Visualizing Cohort Default Rates


Visualization

Background & Data

For my first lab using Tableau Public, I was interested in looking at student loan default data to see whether significant trends could be found surrounding the needs of students paying higher-education tuition. I downloaded an appropriate dataset from the U.S. Department of Education (DoED) office known as Federal Student Aid (FAFSA), which annually publishes student default statistics using a measurement called a cohort default rate (CDR).

The CDR is a percentage of a school’s borrowers who enter repayment during a particular fiscal year (FY) and default prior to the end of the second following fiscal year. Every eligible school’s CDR and all accumulated school data is downloadable as an Excel document tracking three fiscal years worth of rates. While it would only represent a small span of time, specifically FYs 2010, 2011, and 2012, I concluded that the dataset contained a strong mix of qualitative and nominal values with which to work.

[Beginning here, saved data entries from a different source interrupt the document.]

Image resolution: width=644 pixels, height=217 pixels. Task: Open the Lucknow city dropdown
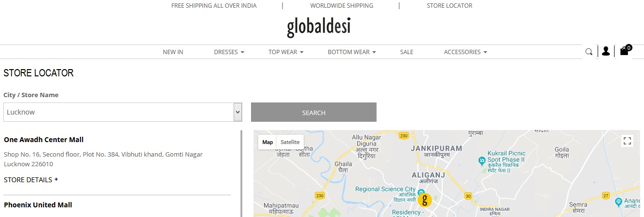pos(122,112)
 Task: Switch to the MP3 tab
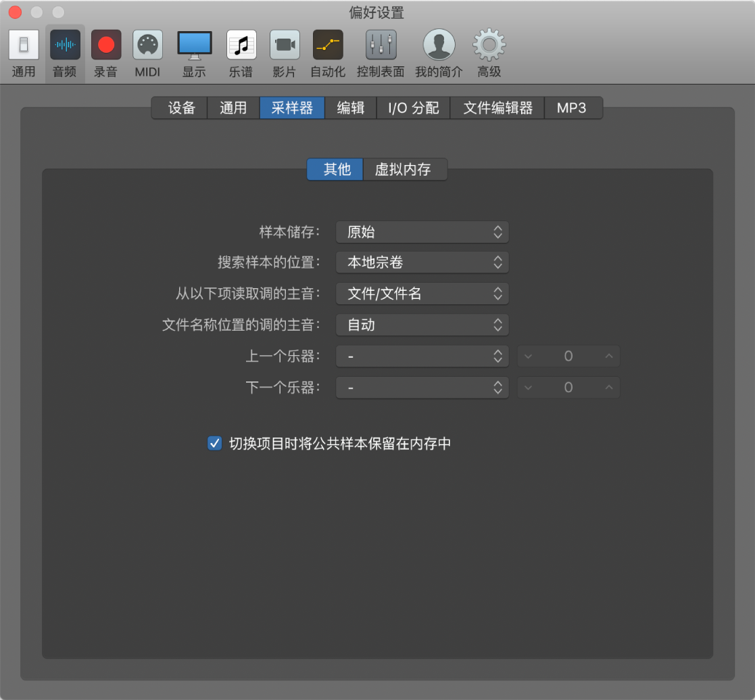click(573, 108)
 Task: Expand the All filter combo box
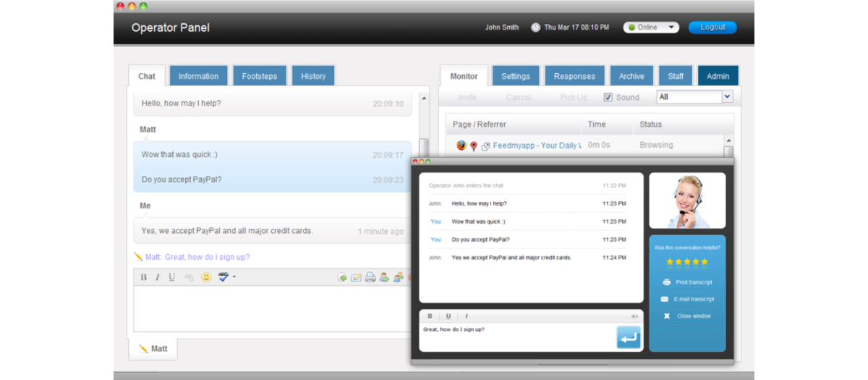pyautogui.click(x=727, y=97)
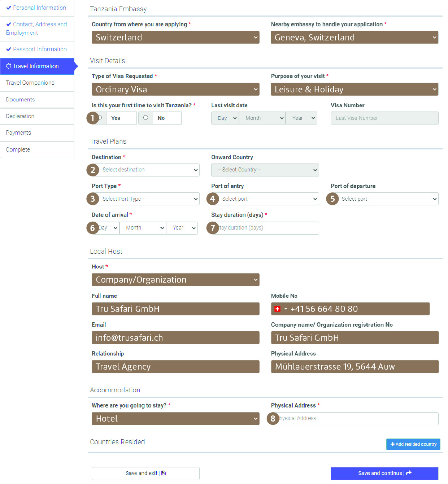Select No for first time visiting Tanzania
Viewport: 448px width, 484px height.
(146, 118)
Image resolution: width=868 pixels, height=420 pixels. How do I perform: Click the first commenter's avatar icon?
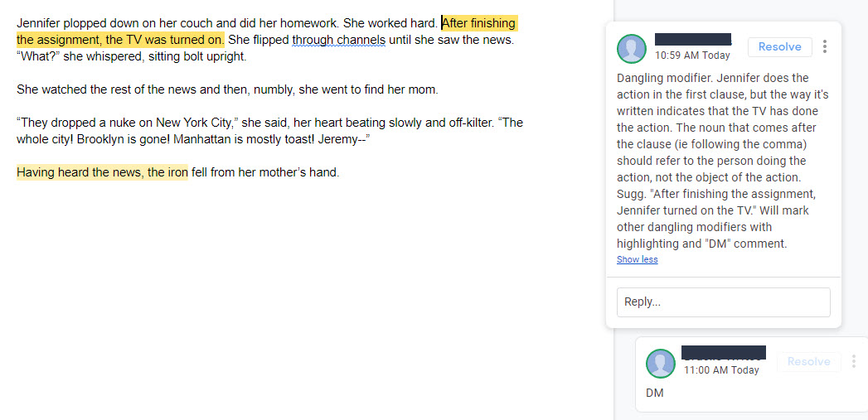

NoteAs of September 28, 2016, the CDR data that is available to download has changed to FYs 2011, 2012, and 2013. I was unaware that my timespan would cease to be accessible, and I have since archived the original dataset that I used for future reference.

Research Questions

Each row in the dataset as downloaded contains a school, supplementary information such as place (including DoED region codes, states, and address), program length, school type, and DoED “ethnic code”, and defaults/borrowers/CDR for all three years. Faced with remarkably comprehensive statistics, I decided I would present the issue in a series of progressively localized microcosms which might reveal correlations between a national default rate and a regional rate, or a state/city rate. Ultimately, I settled on three key questions with a less-related fourth if time allowed:

  1. What was the national trend of cohort default rates from 2010 to 2012?
  2. How do regional cohort default rates compare to each other and the national trend from 2010 to 2012?
  3. Are these national/regional trends reflected on a state or city-level, and how do these results reframe (or not) the cultural conversation over higher-education loans?
  4. How does cohort default rate vary across types/lengths of higher education programs?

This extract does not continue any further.